Goal — Rewrite the rows below, from the one containing "Tick the write_publications checkbox" down to the one containing "tap(169, 245)", substituting "side panel" for "sidebar" and keeping everything else the same. Leave the pictures out of your answer.

Records provided —
────────────────────────────────────────

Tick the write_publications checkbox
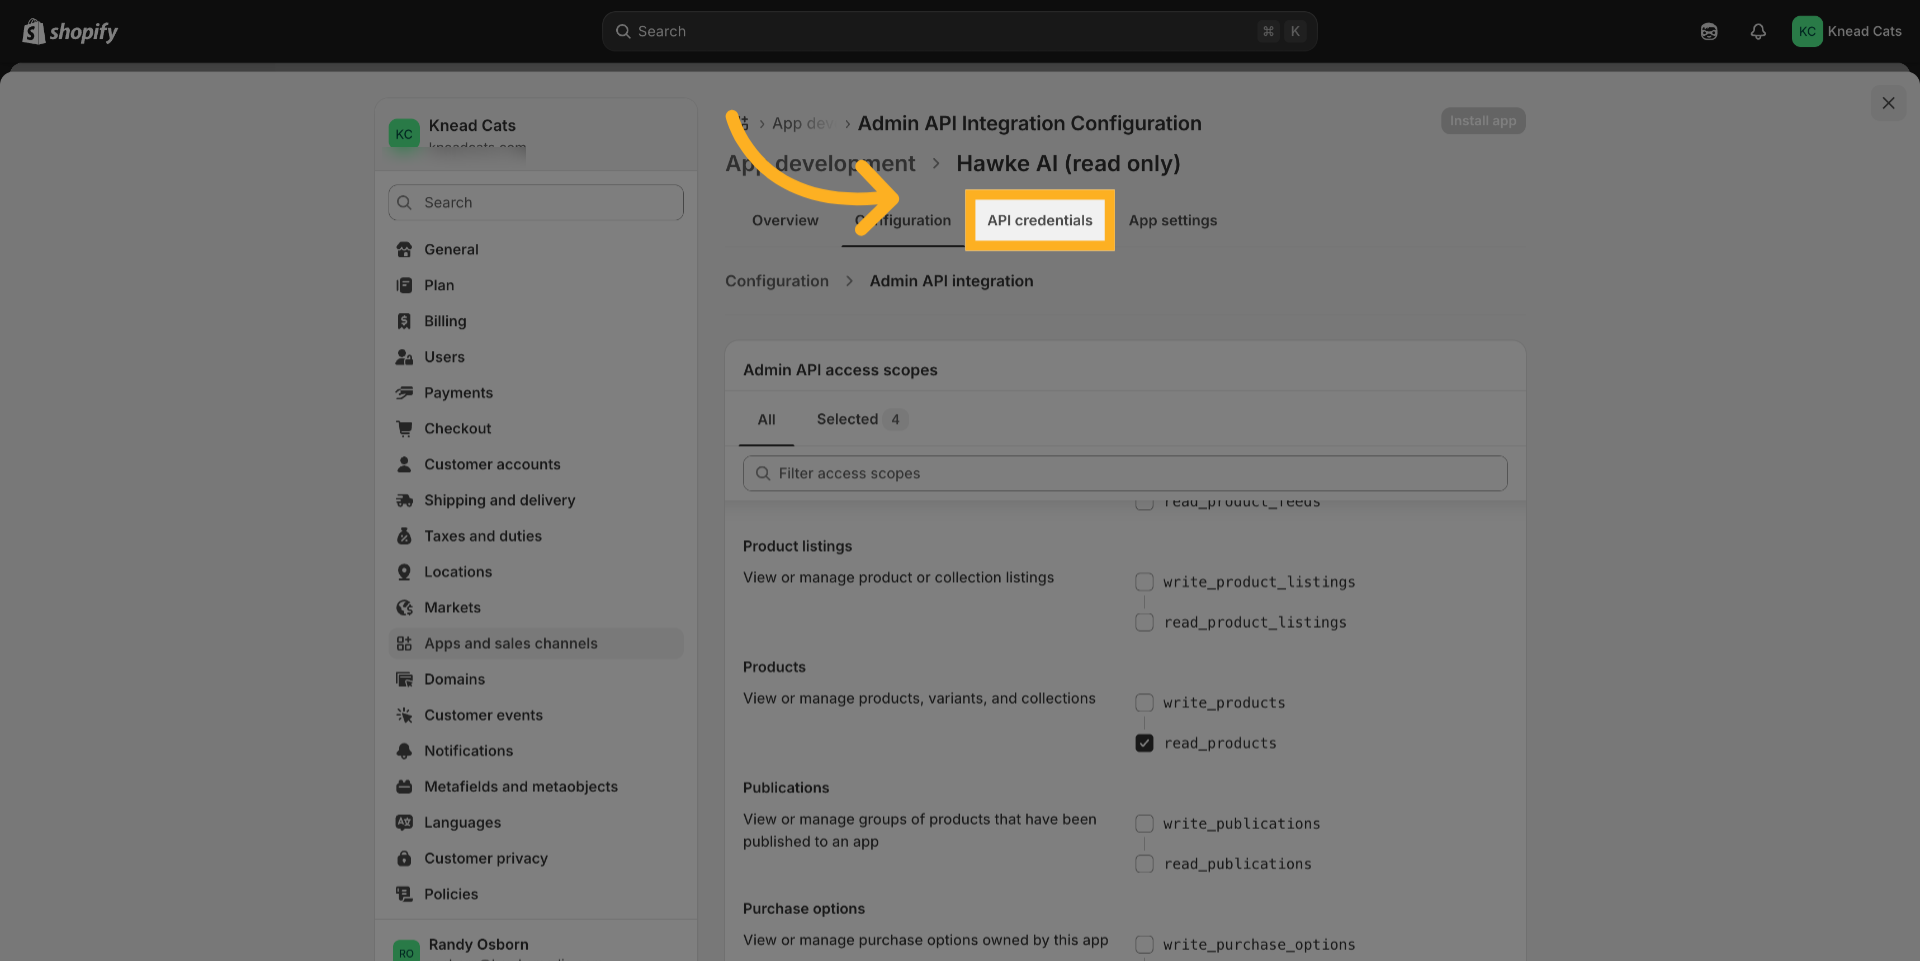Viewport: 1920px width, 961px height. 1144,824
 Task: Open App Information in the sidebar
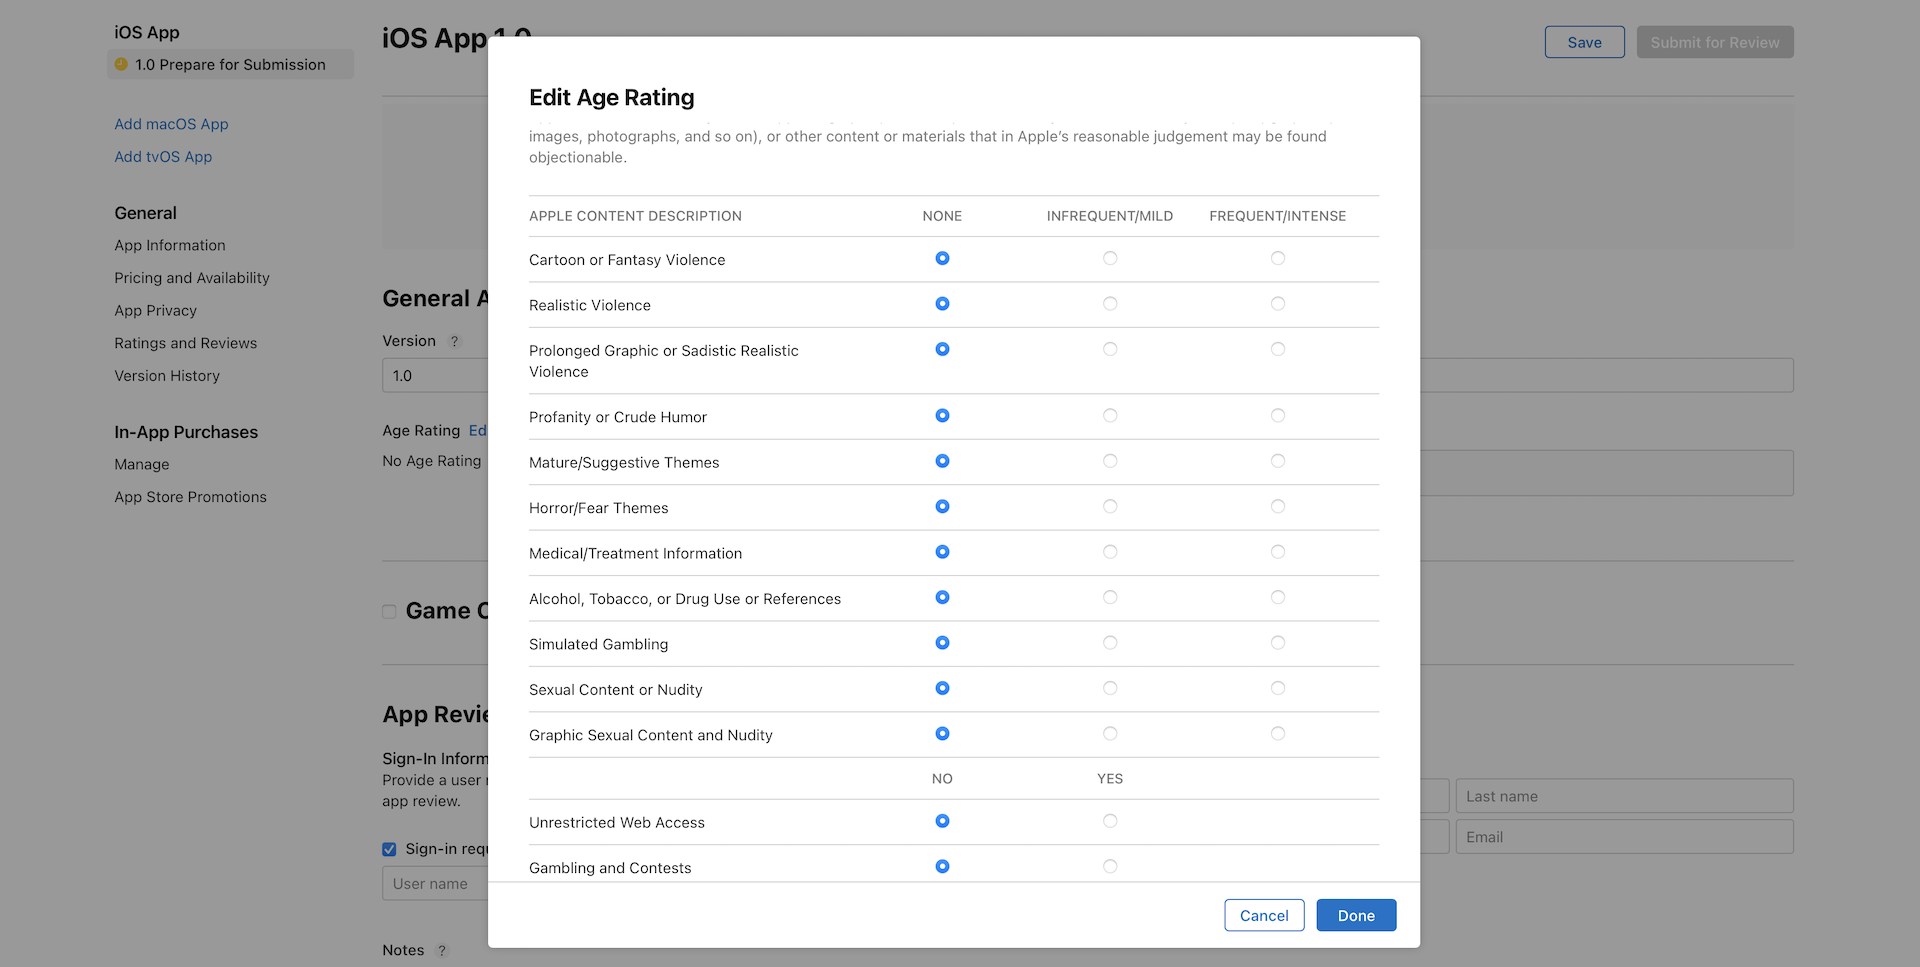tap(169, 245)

────────────────────────────────────────

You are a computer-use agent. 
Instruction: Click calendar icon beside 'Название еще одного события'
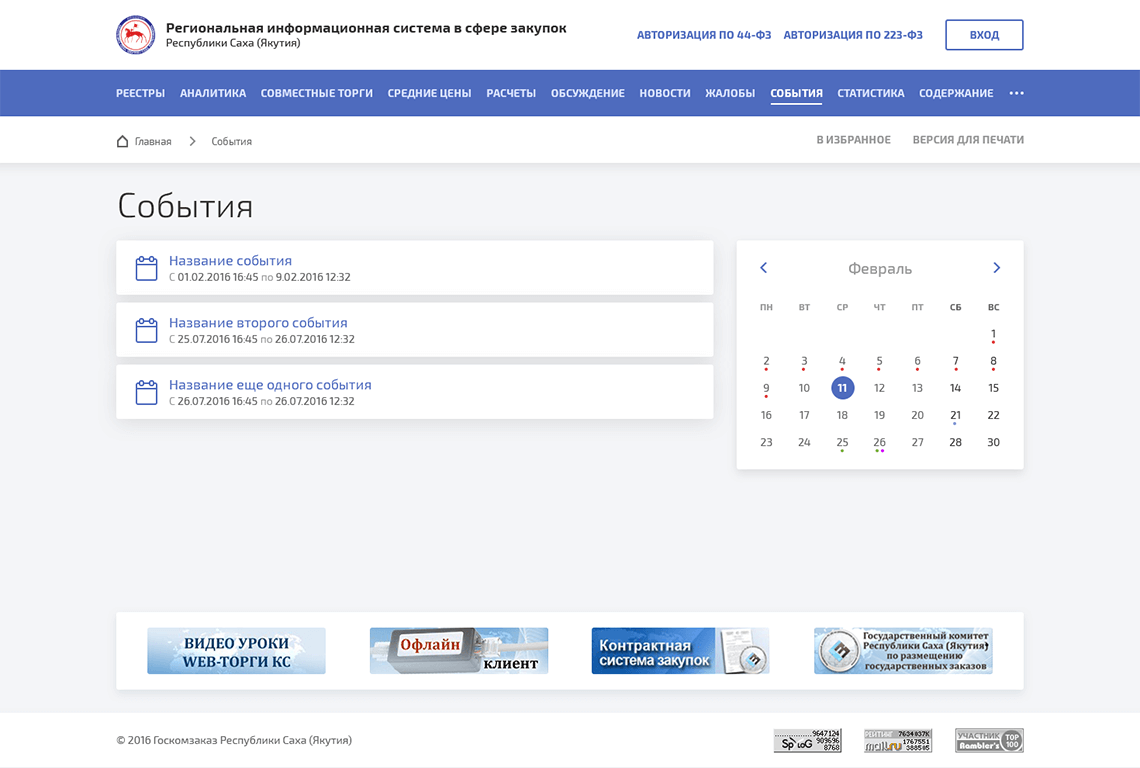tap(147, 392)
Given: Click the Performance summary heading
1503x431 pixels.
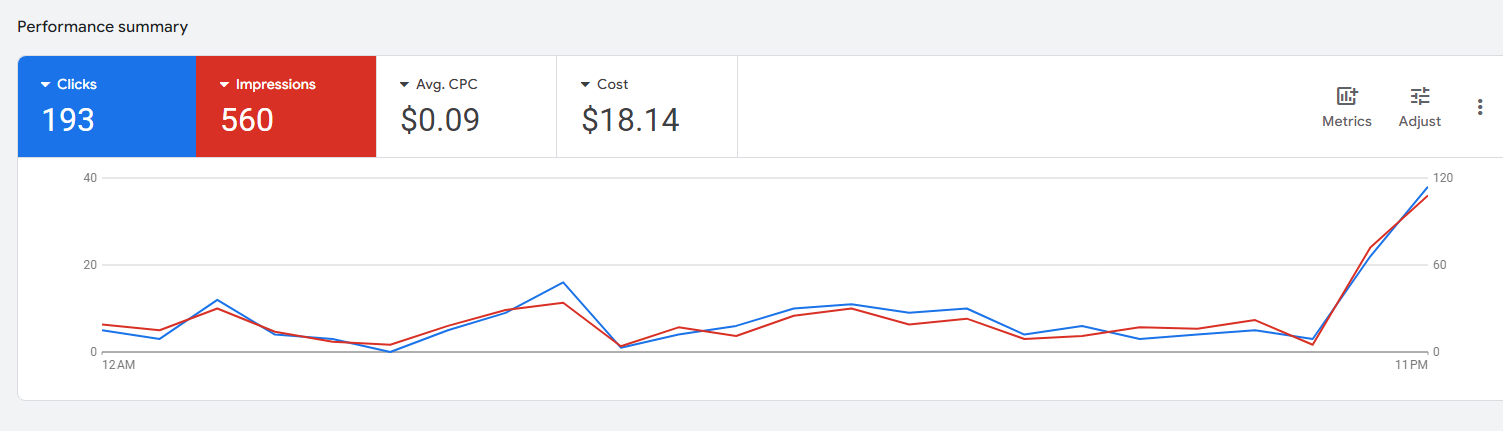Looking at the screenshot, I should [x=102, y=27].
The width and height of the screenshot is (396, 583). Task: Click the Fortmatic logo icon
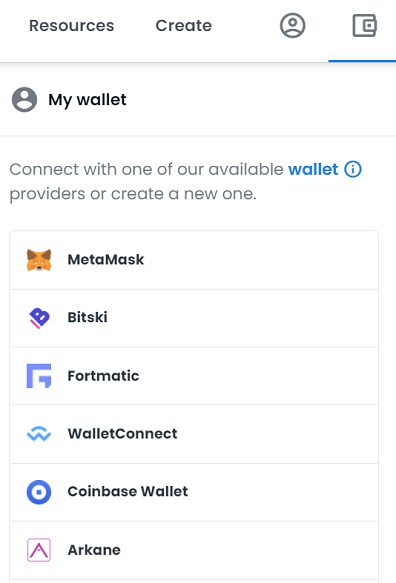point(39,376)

────────────────────────────────────────

Worked answer —
Tick the write_publications checkbox
Viewport: 1920px width, 961px height. 1144,824
 Task: Open App Information in the side panel
tap(169, 245)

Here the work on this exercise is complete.